Specifically, the orders require the defendants to pay approximately $17,760,000 in restitution and $6,150,000 in civil monetary penalties for violating the anti-fraud provisions of the Commodity Exchange Act and CFTC regulations. The orders also permanently bar the defendants from any commodity-related business activity, including commodity trading on behalf of others and soliciting customers to invest in commodity futures and options
The separate consent orders of permanent injunction were entered on February 21, 2008, by the Honorable William P. Dimitrouleas of the U.S. District Court for the Southern District of Florida.
The orders stem from a CFTC complaint filed on June 20, 2006, alleging that Executive, Kennedy, Campbell, and Jimenez misrepresented facts and failed to disclose critical information when soliciting customers to trade commodity options.

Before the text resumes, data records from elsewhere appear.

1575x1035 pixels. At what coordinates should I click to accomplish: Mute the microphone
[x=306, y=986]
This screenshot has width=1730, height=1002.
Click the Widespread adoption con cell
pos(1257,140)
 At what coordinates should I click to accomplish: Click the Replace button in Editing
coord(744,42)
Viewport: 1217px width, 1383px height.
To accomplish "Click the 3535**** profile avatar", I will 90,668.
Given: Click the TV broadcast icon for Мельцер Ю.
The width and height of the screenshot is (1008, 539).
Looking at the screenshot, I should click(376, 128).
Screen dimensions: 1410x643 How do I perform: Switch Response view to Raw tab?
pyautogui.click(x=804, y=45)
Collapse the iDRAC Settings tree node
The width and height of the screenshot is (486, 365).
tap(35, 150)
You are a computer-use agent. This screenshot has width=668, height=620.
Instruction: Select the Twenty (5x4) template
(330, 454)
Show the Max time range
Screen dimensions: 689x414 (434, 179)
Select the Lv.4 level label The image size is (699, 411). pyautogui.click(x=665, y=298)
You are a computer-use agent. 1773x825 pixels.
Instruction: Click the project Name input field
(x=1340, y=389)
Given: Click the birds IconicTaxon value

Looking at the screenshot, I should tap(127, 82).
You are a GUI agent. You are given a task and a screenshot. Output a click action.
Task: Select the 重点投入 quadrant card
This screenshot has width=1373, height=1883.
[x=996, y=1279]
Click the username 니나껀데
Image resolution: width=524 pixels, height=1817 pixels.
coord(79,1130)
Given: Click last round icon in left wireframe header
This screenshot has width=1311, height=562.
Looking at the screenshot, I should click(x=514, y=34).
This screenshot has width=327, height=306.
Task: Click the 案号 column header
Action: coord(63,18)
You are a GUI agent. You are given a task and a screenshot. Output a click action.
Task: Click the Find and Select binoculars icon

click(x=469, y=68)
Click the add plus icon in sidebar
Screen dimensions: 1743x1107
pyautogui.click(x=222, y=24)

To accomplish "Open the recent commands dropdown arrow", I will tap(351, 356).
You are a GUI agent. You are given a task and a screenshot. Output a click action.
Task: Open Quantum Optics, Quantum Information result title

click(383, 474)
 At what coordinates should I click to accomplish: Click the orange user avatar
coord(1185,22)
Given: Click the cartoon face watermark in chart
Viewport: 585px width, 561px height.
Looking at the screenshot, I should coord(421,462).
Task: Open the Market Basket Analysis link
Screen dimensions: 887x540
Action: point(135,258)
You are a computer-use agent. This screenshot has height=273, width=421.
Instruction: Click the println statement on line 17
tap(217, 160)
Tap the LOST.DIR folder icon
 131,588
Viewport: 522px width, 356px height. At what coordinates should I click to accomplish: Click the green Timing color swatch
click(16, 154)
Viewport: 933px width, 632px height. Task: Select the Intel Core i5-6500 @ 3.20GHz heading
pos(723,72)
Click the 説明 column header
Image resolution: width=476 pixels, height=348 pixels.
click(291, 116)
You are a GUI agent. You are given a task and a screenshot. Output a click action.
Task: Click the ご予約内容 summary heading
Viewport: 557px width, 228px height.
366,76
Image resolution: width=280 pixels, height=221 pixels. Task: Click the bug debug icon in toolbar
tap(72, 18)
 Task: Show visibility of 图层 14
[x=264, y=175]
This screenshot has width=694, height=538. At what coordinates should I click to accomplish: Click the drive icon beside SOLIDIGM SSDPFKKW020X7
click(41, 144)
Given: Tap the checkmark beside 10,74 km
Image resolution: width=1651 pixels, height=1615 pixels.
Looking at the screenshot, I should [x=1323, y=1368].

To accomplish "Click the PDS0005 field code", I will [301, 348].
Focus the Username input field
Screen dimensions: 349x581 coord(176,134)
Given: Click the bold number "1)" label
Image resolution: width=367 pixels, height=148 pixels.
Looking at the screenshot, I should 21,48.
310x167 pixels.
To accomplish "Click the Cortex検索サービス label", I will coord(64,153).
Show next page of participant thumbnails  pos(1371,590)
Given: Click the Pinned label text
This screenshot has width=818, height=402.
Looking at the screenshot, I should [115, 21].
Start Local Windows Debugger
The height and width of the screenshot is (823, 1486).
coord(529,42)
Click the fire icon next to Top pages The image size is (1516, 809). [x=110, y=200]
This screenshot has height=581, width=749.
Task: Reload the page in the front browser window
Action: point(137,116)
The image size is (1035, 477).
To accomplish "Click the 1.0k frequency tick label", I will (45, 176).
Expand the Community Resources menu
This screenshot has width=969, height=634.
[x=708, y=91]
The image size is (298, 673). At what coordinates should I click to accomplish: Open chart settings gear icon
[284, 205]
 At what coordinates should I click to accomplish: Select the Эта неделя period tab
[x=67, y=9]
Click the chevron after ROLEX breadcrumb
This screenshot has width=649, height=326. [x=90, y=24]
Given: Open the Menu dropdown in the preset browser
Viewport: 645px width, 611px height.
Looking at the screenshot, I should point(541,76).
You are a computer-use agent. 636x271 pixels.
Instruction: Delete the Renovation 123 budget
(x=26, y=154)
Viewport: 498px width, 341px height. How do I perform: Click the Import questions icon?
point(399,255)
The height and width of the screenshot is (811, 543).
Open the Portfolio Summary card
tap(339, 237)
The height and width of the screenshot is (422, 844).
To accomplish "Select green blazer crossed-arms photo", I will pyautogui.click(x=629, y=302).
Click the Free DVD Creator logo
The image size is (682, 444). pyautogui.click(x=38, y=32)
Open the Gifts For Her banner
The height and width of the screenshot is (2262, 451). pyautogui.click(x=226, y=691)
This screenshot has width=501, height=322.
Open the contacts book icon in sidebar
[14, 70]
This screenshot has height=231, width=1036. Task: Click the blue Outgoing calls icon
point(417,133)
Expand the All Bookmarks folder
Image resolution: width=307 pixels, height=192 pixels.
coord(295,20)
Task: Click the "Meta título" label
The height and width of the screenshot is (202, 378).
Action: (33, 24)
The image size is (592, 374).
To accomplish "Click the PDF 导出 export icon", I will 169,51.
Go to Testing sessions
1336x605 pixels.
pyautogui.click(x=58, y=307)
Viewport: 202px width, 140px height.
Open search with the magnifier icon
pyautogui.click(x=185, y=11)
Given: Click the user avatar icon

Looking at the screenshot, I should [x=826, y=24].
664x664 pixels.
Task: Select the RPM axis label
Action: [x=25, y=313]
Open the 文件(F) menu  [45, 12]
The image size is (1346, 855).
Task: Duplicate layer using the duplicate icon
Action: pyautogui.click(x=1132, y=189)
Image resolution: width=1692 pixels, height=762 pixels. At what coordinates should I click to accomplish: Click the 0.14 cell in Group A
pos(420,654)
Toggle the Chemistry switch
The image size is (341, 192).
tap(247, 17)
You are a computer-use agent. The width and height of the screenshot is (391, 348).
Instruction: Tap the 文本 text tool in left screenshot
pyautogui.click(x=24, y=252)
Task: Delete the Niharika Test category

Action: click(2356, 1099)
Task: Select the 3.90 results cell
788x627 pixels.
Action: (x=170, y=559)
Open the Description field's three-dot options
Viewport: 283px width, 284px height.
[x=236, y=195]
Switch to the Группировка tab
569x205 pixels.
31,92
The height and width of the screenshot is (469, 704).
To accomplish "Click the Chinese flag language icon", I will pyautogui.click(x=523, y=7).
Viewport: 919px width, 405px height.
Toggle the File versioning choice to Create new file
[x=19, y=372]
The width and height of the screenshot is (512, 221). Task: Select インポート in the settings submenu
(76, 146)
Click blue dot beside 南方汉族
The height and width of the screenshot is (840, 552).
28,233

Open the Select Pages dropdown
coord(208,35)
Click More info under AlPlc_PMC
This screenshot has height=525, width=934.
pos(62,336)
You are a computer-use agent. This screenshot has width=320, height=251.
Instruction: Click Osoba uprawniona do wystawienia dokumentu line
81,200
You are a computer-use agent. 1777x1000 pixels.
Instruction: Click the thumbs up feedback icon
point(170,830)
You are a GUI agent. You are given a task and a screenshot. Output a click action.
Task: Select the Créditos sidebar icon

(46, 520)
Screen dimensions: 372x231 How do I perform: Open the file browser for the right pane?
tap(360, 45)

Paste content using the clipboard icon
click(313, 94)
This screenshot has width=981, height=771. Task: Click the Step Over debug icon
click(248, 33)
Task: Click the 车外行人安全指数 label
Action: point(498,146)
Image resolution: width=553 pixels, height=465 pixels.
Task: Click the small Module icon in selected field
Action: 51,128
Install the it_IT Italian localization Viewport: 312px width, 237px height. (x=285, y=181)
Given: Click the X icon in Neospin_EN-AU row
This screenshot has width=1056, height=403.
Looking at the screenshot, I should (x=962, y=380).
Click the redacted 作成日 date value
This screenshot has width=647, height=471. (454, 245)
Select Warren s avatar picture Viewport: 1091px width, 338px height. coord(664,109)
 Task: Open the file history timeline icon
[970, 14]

“In this instance, the systematic lack of supervision cost innocent investors millions. This settlement demonstrates that the CFTC will not only pursue those who actively defraud investors, but will hold accountable those who chose to remain stagnant when apprised of the misconduct,” said CFTC Director of Enforcement Gregory Mocek.
The orders find that, from at least January 2002 to November 2005, Executive, and its sales staff – including Campbell and Jimenez who were under the direct supervision of Kennedy, the president and a manager of Executive – fraudulently solicited members of the public to trade commodity options by exaggerating the magnitude and likelihood of potential profits while downplaying the risk of loss. For example, the orders find that Campbell told a customer that a 30 percent profit was possible in two days, and Jimenez informed a customer that he could turn an $80,000 profit in seven to ten days buying crude oil options. In addition, the orders find that while Executive misrepresented the profit potential, it never told customers that the majority of its customer accounts were closed at a loss. The consent orders reveal that, from January 1, 2003 through December 2004, over 93 percent of the approximately 793 customers solicited by Executive closed their accounts at a loss, with approximately two-thirds of those customers losing over 95 percent of their invested funds trading through Executive.
Kennedy’s order finds him liable as president, manager, and co-owner of Executive for failing to develop or implement an adequate supervision system to ensure that Executive’s employees did not make fraudulent statements when soliciting customers.
The following CFTC Division of Enforcement staff members are responsible for this case: Todd Kelly, Peter Haas, Paul Hayeck, and Joan Manley.